Sıla yatağın üzerine duran elbiseleri alıp banyoya girdi.
Baran ceketini çıkarıp yatağın köşesine oturdu. Çok yorgundu bedeninden daha çok gönlü yorulmuştu. Kardeşinin yasını dahi tutmadan bütün bunlarla uğraşıyordu. Kapattı gözlerini.

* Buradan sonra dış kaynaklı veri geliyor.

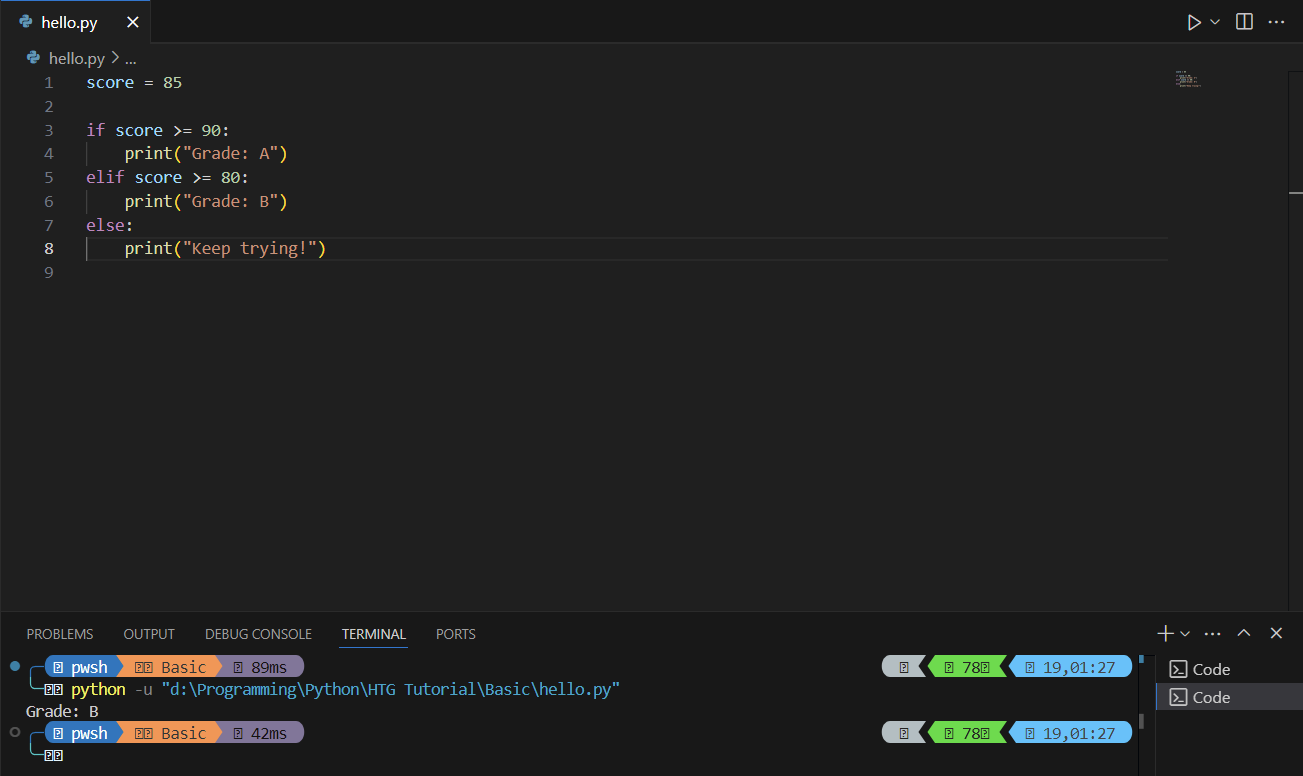Show the DEBUG CONSOLE tab
This screenshot has width=1303, height=776.
tap(258, 634)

Sıla banyodan çıkıp yatakta uyuya kalan Baranı görünce irkilip yavaşça yürüdü odanın içinde.
Beşikte uyuyan küçük kıza baktı mışıl mışıl uyuyorduk. Üzerini örtüp koltuğa geçip oturdu. Duş aldıktan sonra vücudundaki tüm yaraların acısı nüksetmeye başlamıştı fark etmediği ne kadar çok yara açmıştı Baran vücuduna. Anımsadı eski yıllarını Baranın ona bir buzdan insanmış gibi narince dokunduğunu hatta dokunmaya kıyamadığını.
Geçirdi içinden:
- Bu hale mi düşecektik bu halde mi tekrar karşılaşacaktık. Hepsi bir kabus gibi ve sen artık bu kabusların prensi değilsin.
Islak saçına takılan tarak kolundaki yaraya denk gelince acıdan inledi. İnleme sesi Baranın da uyanmasına sebep oldu.
Araladı gözlerini karşısında pijamalarla oturan ıslak saçlı olan Sıla'yı görünce bir anlık kendini kaybetti.
Doğrulup izledi onu giydiği kısa kolundan görünüyordu kollarındaki yaralar. Ona gerçekten bu kadar zarar verdiğinden haberi yoktu.
Yataktan kalkıp yanına doğru yürüdü.
Elini çenesine koyup havaya kaldırdı yüzünü. Sıla ne olduğuna anlam veremeden yüzüne  baktı . Önünde diz çöküp kanayan kolunu tutup çevirdi kendine.
-Derin görünüyor.
Koluna göz gezdirirken bıraktığı tüm morluklar birer birer çarptı gözüne.
Komidinin altından sağlık çantasını alıp yanına geçip oturdu.
-Uzat kolunu.
Sıla sesini çıkarmadan dediğini yaptı.
Baran biraz pamuk alıp ilaç döktükten sonra kanayan yarasına bastırdı.
Sıla o acıyla elini Baranın bacağına atıp pantolonunu sımsıkı tuttu.
Baran sesini çıkarmadan devam etti.
Kolunu ve diğer yaralarını sandıktan sonra yanından kalktı.
-Yatağa geçip uyu.
-Burada iyiyim.
-Dediğimi yap.
Sıla oturduğu yerden kalkıp yatağa geçti. İnlemeleriyle kapattı gözlerini.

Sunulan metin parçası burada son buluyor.